Elenco dei compiti:
(a) Riscriva il brano tra "Le terapie ormonali possibile" e "terapie ormonali (androgeni).", estremi compresi, scambiando "modello matematico" con "modello computazionale".
(b) Indichi se ciascuna affermazione è conforme al brano, rispondendo sì o no e citando alla lettera le parole decisive: (i) del team di ricerca fa parte il dipartimento di Matematica dell'Università di Portsmouth; (ii) la simulazione è stata condotta direttamente sui pazienti; (iii) il protocollo messo a punto riguarda il differenziamento delle cellule neuroendocrine.
(c) Elenchi tutte le denominazioni di enti o strutture di ricerca presenti nel brano, nella forma in cui vi compaiono.

Brano:
--- --- ---

Le terapie ormonali possibile causa delle recidive del tumore prostatico

Ricercatori dell’Icb-Cnr di Napoli sono giunti a queste conclusioni utilizzando un modello matematico per lo studio in vitro delle cellule tumorali sottoposte a terapia

NAPOLI – Le terapie ormonali utilizzate per la cura del tumore prostatico potrebbero aumentare a loro volta il rischio di recidive. È quanto ipotizzato da un team dell’Istituto di Chimica Biomolecolare del Consiglio Nazionale delle Ricerche di Napoli e del dipartimento di Matematica dell’Università di Portsmouth.
Con l’utilizzo di un modello matematico, i ricercatori sono stati infatti in grado di simulare il decorso della malattia, mettendo a punto un particolare protocollo di differenziamento delle cellule neuroendocrine che ha permesso di riprodurre in vitro tutto ciò che accade nei pazienti sottoposti a terapie ormonali (androgeni).

--- --- ---

Materiale fornito:
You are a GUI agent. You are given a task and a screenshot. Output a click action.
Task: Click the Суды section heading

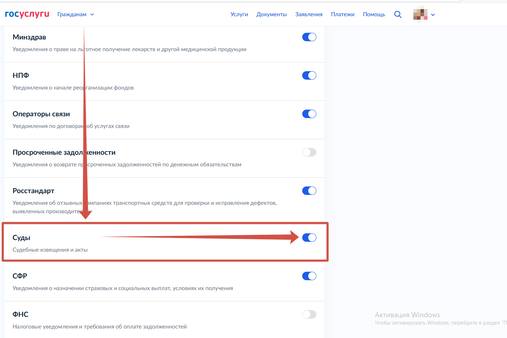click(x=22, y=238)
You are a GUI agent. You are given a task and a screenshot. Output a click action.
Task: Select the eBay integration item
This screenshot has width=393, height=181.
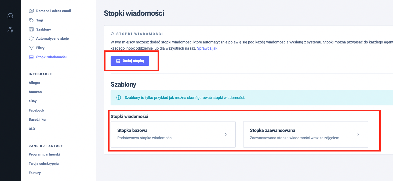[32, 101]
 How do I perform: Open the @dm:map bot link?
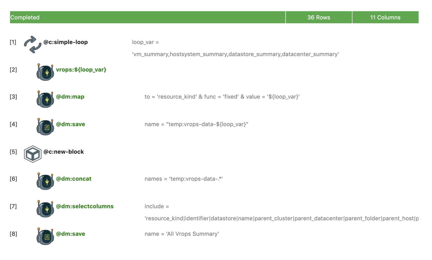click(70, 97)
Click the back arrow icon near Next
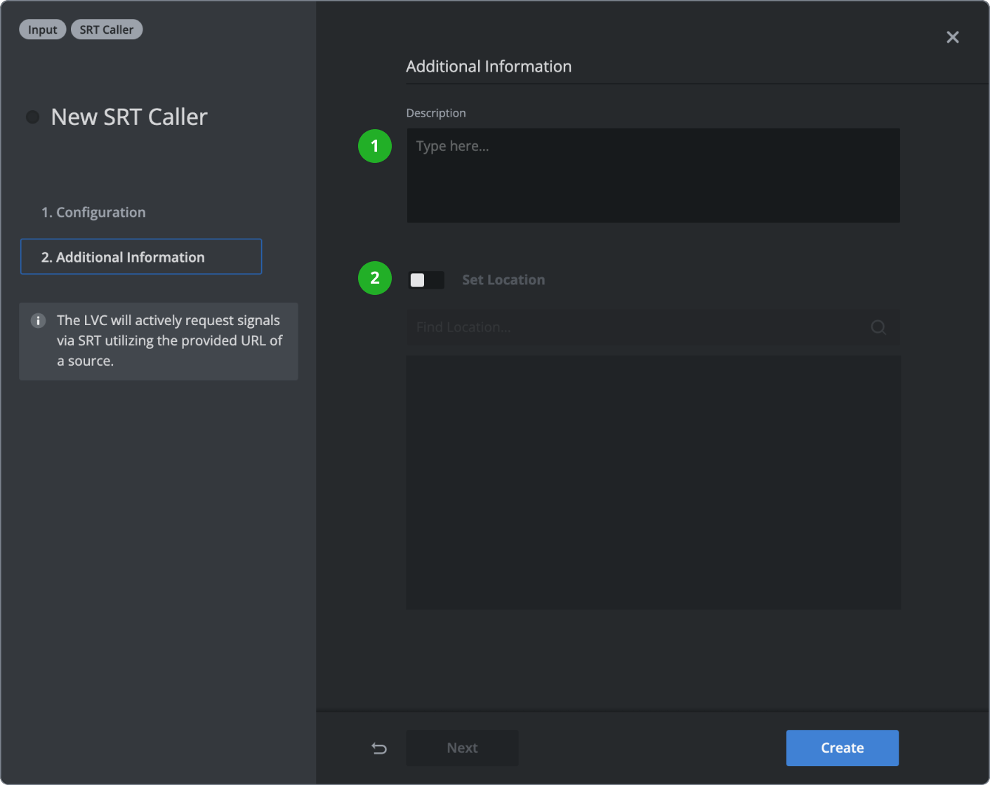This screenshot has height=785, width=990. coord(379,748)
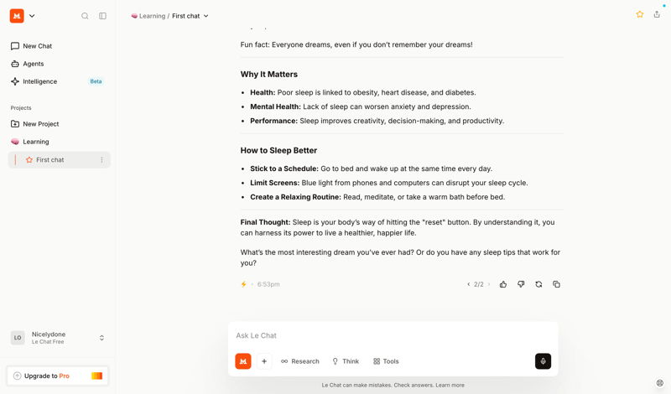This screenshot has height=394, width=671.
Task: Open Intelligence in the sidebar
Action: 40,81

--- --- ---

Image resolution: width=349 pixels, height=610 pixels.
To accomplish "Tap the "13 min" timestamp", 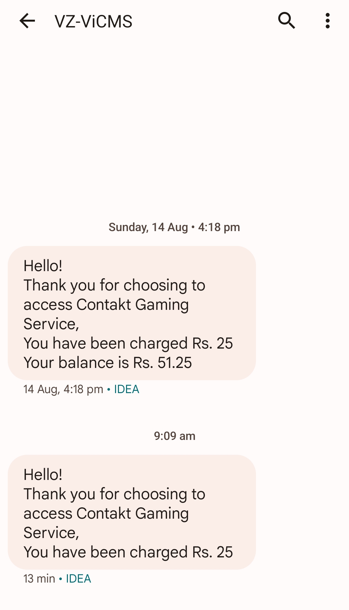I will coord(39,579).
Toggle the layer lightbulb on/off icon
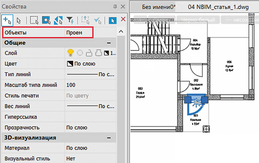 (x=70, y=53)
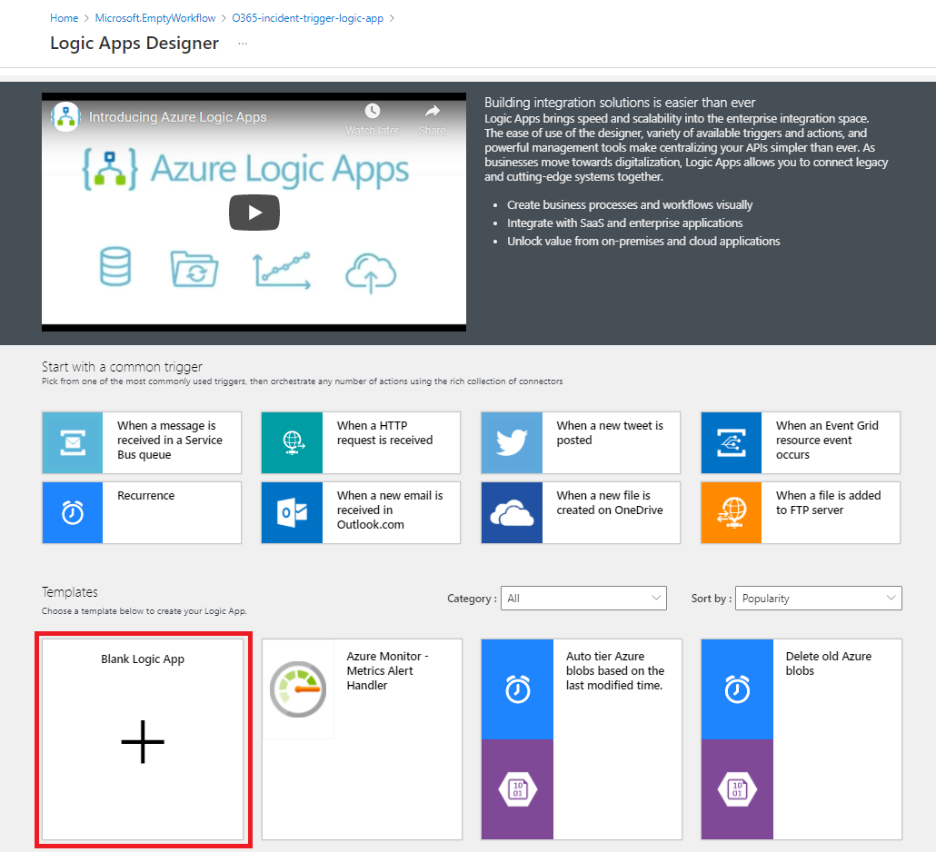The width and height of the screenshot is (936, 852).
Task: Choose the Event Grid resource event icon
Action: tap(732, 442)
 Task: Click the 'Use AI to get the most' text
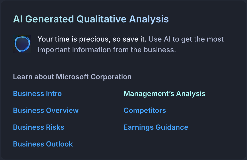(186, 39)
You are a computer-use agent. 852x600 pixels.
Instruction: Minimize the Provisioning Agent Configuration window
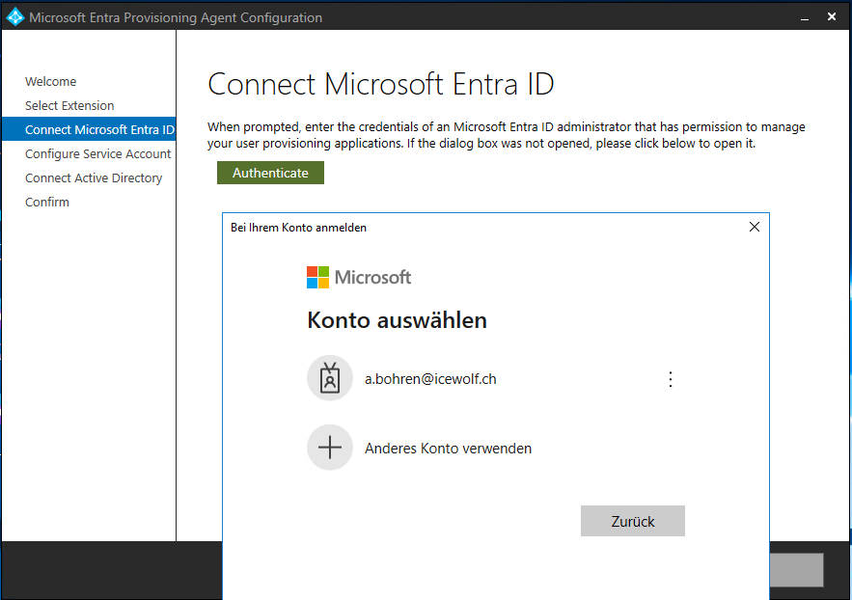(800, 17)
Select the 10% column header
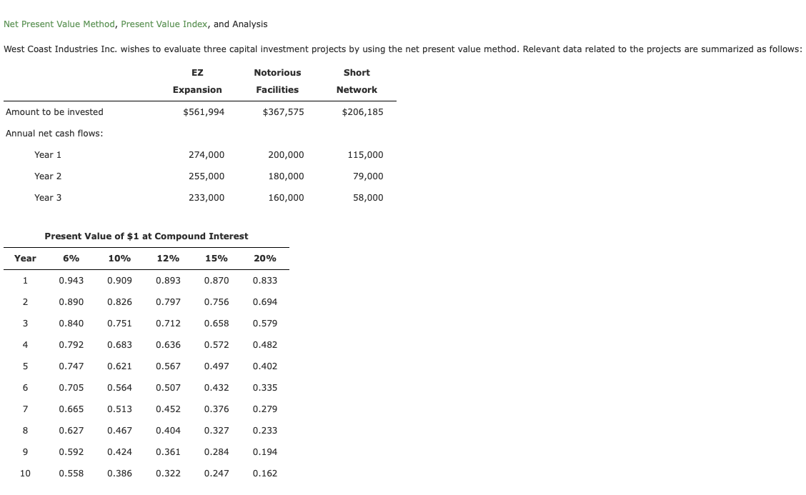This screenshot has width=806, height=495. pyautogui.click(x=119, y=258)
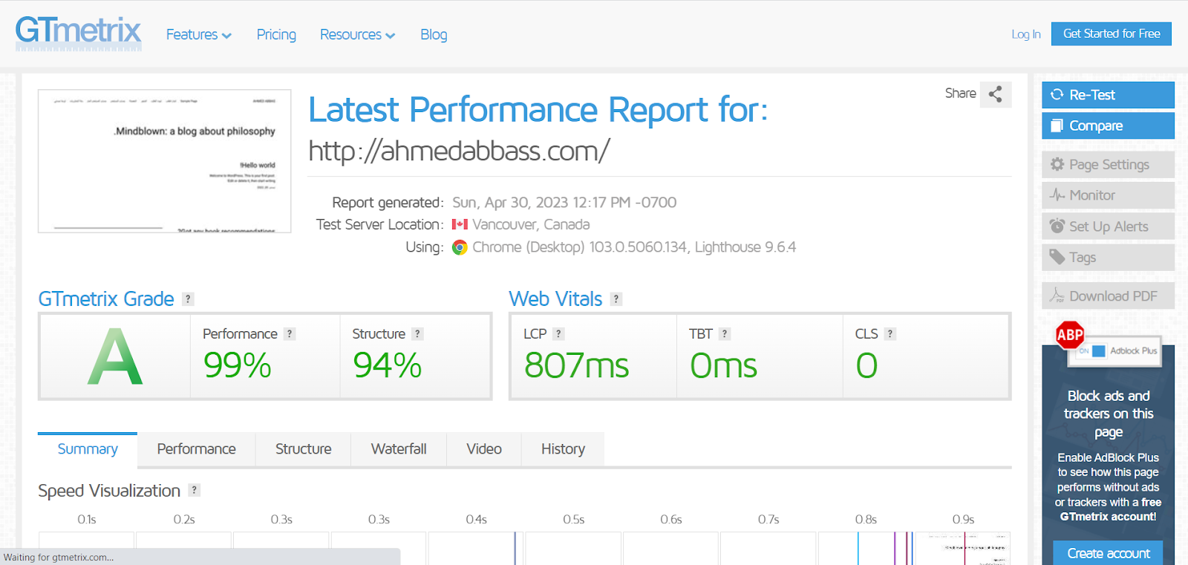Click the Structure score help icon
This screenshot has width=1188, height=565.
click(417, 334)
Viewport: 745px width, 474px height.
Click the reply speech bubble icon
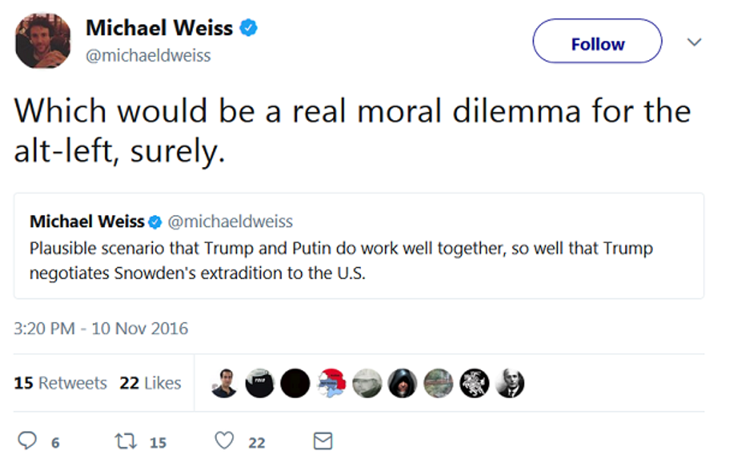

--- --- ---

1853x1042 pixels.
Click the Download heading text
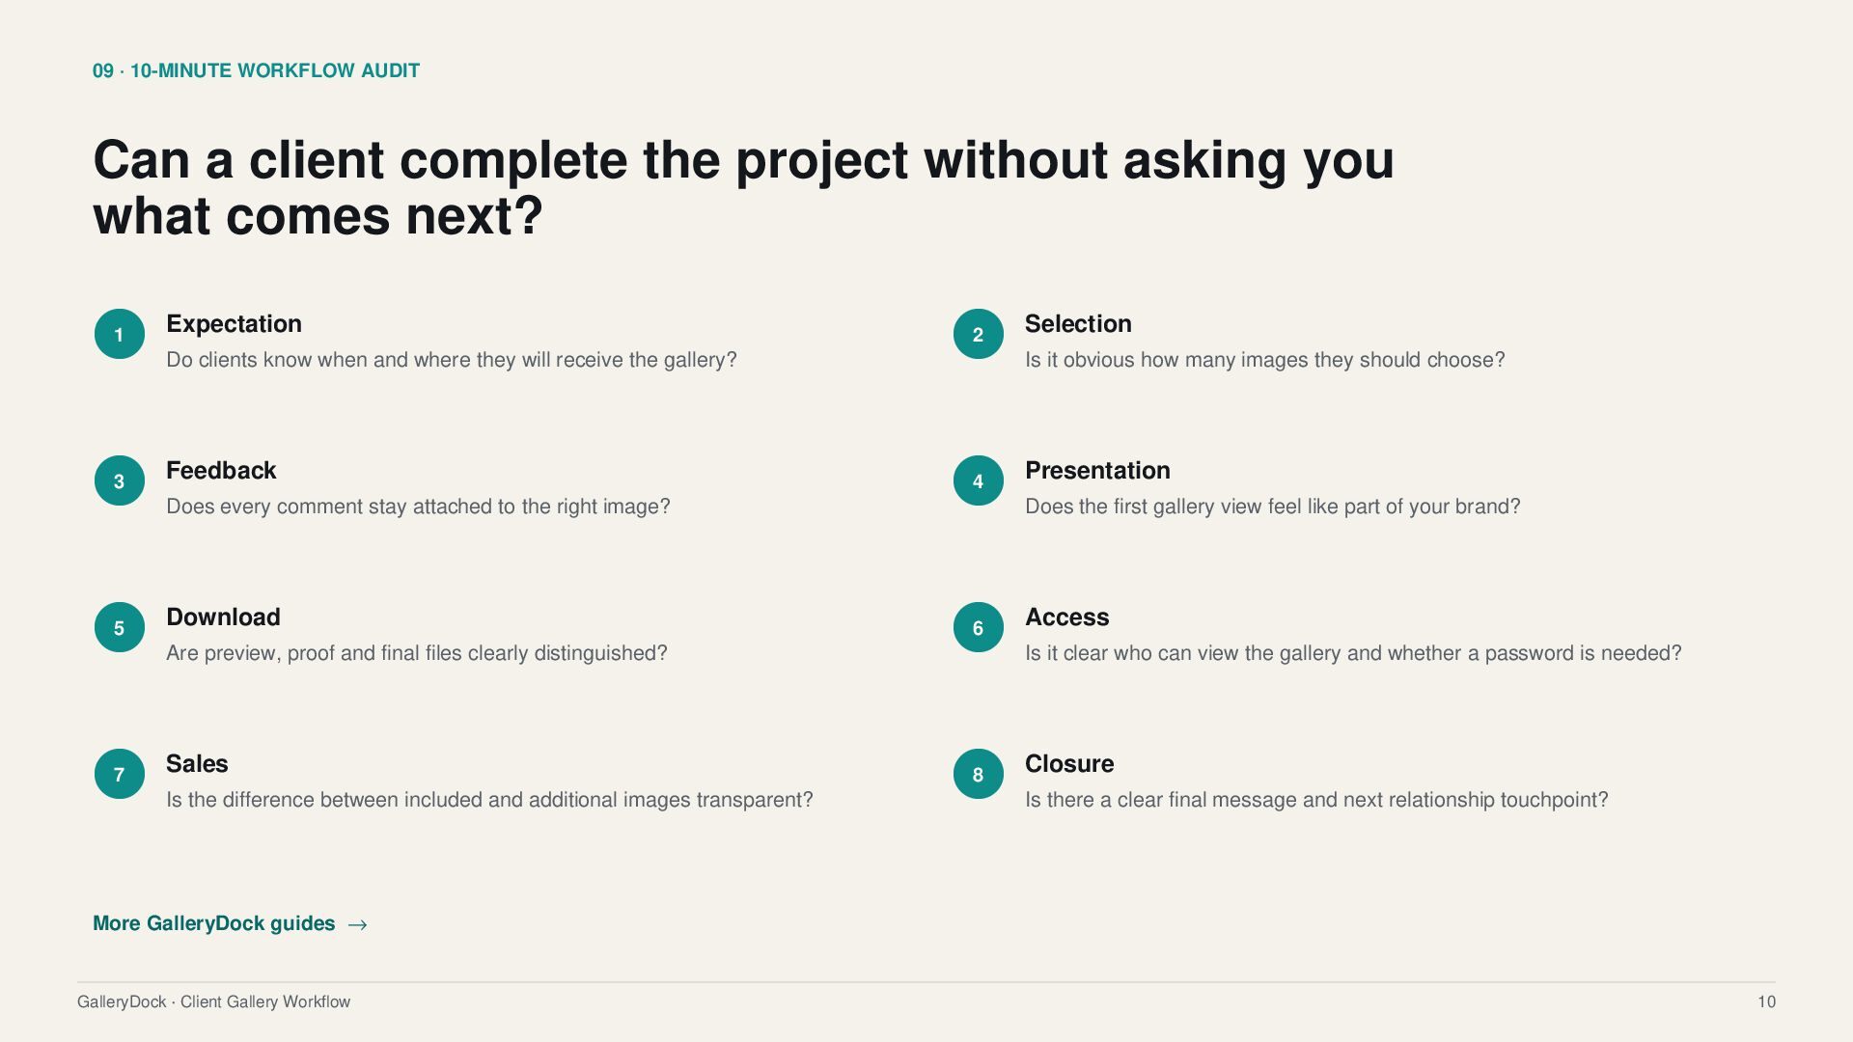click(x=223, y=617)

--- --- ---

Risposte ai compiti:
(a)
Le terapie ormonali possibile causa delle recidive del tumore prostatico

Ricercatori dell’Icb-Cnr di Napoli sono giunti a queste conclusioni utilizzando un modello computazionale per lo studio in vitro delle cellule tumorali sottoposte a terapia

NAPOLI – Le terapie ormonali utilizzate per la cura del tumore prostatico potrebbero aumentare a loro volta il rischio di recidive. È quanto ipotizzato da un team dell’Istituto di Chimica Biomolecolare del Consiglio Nazionale delle Ricerche di Napoli e del dipartimento di Matematica dell’Università di Portsmouth.
Con l’utilizzo di un modello computazionale, i ricercatori sono stati infatti in grado di simulare il decorso della malattia, mettendo a punto un particolare protocollo di differenziamento delle cellule neuroendocrine che ha permesso di riprodurre in vitro tutto ciò che accade nei pazienti sottoposti a terapie ormonali (androgeni).

(b)
(i) Sì: "e del dipartimento di Matematica dell’Università di Portsmouth".
(ii) No: "per lo studio in vitro delle cellule tumorali sottoposte a terapia".
(iii) Sì: "un particolare protocollo di differenziamento delle cellule neuroendocrine".

(c)
Icb-Cnr di Napoli
Istituto di Chimica Biomolecolare del Consiglio Nazionale delle Ricerche di Napoli
dipartimento di Matematica dell’Università di Portsmouth